• [What you need to do]
- A) Answer these questions about the passage on baptism and confirmation:
(i) What does confirmation mean for the UCA?
(ii) According to the Report, in what is confirmation completed in the Roman Catholic church?
(iii) On what would further discussion bring a great deal of benefit?
- B) Carry on the passage on baptism and confirmation from where it stops.

For the UCA, baptism is the act of initiation, and confirmation the promise to be a full and active member of the church. The Report says that in the Roman Catholic church, confirmation is a seen as a sacrament of initiation which is completed in admission to the eucharist. What does baptism mean if it is not an act of initiation, and where is its ecclesial dimension? What happens when baptism is separated from the act of initiation? If it is an act of initiation, why cannot all baptized persons go to a RC eucharist (even if RCs cannot come to a UCA eucharist because of issues about the validity of the eucharist and the Minister).
There would be a great deal of benefit in further discussion on this crucial issue of baptism, confirmation, initiation and the eucharist.

• [Extracted records]
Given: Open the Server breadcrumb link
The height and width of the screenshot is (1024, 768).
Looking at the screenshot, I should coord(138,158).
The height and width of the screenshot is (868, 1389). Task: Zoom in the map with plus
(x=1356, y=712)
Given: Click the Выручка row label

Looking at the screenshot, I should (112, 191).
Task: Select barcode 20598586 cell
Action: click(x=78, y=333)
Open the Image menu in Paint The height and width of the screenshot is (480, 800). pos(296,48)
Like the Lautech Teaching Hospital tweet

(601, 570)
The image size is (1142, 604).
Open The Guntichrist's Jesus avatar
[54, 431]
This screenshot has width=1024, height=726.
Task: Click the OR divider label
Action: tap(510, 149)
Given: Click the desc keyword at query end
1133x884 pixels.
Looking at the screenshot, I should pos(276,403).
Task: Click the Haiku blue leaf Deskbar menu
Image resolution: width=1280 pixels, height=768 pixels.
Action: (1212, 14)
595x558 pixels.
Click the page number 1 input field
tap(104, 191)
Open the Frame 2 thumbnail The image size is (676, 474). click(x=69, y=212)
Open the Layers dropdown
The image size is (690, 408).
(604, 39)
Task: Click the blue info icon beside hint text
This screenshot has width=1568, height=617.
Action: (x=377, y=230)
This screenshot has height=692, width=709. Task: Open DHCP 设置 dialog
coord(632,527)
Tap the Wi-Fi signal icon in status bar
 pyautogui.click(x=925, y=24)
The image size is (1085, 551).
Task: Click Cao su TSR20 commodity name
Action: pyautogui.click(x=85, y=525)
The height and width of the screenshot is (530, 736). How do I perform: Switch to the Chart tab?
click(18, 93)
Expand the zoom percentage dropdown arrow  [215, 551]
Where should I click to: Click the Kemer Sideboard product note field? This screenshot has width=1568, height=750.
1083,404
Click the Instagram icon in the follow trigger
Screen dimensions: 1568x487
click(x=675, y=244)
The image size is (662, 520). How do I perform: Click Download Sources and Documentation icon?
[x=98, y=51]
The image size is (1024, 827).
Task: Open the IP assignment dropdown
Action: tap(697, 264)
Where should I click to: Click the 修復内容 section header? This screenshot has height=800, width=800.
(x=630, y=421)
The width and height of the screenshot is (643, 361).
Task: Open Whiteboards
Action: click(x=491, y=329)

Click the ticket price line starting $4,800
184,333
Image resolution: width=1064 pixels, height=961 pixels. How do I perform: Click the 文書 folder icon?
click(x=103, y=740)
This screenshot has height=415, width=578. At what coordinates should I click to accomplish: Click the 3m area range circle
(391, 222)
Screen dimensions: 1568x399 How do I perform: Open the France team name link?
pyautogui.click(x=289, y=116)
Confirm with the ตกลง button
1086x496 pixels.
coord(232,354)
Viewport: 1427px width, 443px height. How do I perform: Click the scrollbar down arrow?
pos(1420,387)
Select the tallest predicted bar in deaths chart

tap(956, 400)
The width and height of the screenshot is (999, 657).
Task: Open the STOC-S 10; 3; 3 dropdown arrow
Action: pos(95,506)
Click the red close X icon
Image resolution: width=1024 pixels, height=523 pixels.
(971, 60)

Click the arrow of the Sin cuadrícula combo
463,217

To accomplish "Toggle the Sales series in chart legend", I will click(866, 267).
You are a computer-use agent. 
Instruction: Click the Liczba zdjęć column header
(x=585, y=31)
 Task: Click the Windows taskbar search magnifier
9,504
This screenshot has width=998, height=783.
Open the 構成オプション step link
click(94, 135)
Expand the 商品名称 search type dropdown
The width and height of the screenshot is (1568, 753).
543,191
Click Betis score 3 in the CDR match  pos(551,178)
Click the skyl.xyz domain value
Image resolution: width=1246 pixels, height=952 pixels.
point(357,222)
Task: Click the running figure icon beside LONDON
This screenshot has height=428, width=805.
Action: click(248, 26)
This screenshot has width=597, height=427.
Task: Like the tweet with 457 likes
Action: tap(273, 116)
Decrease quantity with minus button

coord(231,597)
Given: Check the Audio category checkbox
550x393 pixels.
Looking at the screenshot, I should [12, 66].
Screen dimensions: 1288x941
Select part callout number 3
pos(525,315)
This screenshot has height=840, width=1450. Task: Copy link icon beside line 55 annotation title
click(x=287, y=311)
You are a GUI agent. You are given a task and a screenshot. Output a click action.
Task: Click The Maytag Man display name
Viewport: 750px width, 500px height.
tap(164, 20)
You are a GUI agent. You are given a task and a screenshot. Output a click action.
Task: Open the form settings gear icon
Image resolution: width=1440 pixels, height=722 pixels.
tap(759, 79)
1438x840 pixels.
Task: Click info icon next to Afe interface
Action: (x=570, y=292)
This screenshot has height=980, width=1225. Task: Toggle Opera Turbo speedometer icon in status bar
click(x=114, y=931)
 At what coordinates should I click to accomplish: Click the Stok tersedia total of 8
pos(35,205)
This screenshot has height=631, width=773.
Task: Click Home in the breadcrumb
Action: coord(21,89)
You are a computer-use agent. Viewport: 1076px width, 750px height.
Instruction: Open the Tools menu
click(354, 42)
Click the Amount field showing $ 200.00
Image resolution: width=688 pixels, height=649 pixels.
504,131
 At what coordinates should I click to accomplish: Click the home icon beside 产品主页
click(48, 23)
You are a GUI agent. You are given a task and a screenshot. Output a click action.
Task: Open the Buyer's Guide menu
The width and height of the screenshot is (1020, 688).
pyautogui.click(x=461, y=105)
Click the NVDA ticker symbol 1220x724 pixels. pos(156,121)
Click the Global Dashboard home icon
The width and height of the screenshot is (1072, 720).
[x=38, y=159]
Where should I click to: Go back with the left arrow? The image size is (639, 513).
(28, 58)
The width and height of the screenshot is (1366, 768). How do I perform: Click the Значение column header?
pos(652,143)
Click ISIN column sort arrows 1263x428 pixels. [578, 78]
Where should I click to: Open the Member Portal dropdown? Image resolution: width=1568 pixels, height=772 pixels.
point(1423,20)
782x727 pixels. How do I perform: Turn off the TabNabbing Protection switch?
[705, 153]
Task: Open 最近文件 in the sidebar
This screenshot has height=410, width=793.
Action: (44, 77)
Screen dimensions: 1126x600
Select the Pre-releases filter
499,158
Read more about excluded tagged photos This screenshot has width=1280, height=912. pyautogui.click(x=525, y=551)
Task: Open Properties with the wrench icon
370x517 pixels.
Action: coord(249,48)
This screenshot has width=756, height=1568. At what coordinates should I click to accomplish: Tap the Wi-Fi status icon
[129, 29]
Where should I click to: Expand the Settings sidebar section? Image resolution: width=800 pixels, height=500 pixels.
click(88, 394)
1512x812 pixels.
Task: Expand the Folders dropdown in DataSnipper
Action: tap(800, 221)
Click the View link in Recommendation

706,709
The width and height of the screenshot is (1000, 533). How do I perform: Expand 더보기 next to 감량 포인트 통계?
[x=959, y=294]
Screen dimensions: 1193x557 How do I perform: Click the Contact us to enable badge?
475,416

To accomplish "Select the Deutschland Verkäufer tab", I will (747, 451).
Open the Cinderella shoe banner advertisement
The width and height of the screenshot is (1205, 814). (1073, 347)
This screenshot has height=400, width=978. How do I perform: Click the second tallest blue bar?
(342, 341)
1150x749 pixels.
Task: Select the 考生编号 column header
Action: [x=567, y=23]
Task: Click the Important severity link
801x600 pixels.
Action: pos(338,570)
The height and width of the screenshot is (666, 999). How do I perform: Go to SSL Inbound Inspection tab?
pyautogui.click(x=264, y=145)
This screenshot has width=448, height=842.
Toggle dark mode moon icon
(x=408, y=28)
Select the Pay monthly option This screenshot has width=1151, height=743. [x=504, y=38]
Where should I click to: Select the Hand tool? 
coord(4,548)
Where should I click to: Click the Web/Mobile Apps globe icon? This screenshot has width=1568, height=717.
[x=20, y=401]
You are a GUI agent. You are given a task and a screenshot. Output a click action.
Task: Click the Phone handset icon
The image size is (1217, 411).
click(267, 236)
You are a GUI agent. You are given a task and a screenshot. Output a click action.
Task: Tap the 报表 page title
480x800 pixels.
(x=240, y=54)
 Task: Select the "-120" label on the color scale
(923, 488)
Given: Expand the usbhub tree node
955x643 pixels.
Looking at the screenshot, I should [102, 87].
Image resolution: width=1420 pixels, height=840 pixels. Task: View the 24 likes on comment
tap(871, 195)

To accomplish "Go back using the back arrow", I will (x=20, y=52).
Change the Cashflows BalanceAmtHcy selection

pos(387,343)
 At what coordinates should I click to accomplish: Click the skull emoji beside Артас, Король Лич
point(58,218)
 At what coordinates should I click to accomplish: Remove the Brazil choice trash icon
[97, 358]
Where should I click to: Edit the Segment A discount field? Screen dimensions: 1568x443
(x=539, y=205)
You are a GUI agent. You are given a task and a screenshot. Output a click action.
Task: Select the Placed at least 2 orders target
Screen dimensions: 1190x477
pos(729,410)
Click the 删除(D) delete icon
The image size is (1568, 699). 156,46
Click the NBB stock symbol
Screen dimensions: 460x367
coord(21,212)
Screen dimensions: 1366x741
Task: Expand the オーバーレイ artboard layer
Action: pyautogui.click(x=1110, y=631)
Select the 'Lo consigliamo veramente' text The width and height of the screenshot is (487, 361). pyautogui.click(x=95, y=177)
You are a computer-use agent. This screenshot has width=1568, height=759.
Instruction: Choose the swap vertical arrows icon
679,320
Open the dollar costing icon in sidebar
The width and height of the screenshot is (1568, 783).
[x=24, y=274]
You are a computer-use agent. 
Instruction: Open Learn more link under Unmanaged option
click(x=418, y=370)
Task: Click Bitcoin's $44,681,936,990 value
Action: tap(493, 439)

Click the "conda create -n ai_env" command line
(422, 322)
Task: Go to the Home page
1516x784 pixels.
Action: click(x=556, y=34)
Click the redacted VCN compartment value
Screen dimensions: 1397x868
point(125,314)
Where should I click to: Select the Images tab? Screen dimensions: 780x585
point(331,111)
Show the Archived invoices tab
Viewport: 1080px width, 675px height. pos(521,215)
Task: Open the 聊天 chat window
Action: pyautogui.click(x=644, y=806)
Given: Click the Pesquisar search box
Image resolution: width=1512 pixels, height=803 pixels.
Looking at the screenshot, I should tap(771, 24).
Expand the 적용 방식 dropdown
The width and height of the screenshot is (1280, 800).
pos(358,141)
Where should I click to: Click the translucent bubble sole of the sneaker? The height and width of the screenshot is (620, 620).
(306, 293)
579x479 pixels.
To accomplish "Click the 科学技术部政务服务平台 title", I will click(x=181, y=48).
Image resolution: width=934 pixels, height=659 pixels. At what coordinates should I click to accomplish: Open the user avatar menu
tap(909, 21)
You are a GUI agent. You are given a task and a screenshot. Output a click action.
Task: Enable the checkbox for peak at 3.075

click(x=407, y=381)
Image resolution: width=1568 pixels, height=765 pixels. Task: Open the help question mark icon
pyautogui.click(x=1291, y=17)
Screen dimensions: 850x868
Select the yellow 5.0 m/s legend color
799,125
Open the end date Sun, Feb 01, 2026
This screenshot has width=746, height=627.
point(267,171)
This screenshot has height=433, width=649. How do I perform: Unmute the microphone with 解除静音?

• [Task results]
- A)
(i) The promise to be a full and active member of the church.
(ii) Admission to the eucharist.
(iii) The crucial issue of baptism, confirmation, initiation and the eucharist.

- B)
- Is there a need for further discussion on Catholic substance and the Protestant principle (God is always free and God's presence can never be guaranteed by human action) as that touches on ministry and eucharist? Is there a place for further discussion about validity and efficacy in the sacraments, and what this might mean for the ability to extend hospitality (a central gospel value, it seems to me)?
- What would happen if we took hospitality seriously as the entry point and guiding principle for our discussions, and how would this touch on the possibility of double belonging.
FOR REFLECTION:
How do these issues arise for you in your lives and experience?